Elizabeth Is Missing is a terrifying book--not because it has to do with the disappearance of two women 70 years apart but because it is told from the perspective of an 80-ish woman named Maud, who is suffering from dementia that is gradually worsening. Maud is convinced that her friend Elizabeth is missing--after all, she doesn't answer the door or pick up phone calls. But no one will listen to Maud because her grip on reality is becoming less and less reliable and her behavior more and more erratic. Her inability to figure out what has happened to Elizabeth becomes entwined in her mind with the disappearance of her sister Sukey in the 1940s, a mystery unsolved for 70 years.

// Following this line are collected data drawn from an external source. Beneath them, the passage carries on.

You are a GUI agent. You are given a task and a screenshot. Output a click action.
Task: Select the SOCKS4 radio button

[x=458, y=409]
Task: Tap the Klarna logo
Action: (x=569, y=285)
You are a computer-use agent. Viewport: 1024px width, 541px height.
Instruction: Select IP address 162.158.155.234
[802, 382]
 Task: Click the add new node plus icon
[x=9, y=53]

At the beginning of the book, Maud is frustrated by both her faltering memory and the fact that no one takes her seriously. She tries to use such coping strategies as writing herself notes--but the notes are easily jumbled as well, with notes from weeks ago and just minutes ago stuck in the same pocket. As her mental condition deteriorates, she becomes terrified of what is happening and her frustration occasionally turns to rage.

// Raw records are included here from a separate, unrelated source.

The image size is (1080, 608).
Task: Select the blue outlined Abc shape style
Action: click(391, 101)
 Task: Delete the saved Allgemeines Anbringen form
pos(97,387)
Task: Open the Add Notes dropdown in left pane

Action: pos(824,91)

While we do learn what happened to both Elizabeth and Sukey, it is what happens to Maud that really matters. Of course, it's impossible to say what it is like to be in the head of someone with dementia, but Healey's depiction seems all too real. For those of us old enough to be worrying about dementia, Elizabeth Is Missing may be too scary to contemplate. For someone dealing with a loved one with dementia, however, the book might be an excellent (and entertaining) way to gain some insight into what that might be like.
I forget things--I know that--but I'm not mad. Not yet. And I'm sick of being treated as if I am. I'm tired of the sympathetic smiles and the little pats people give you when you get things confused, and I'm bloody fed up with everyone deferring to Helen [her daughter] rather than listening to what I have to say.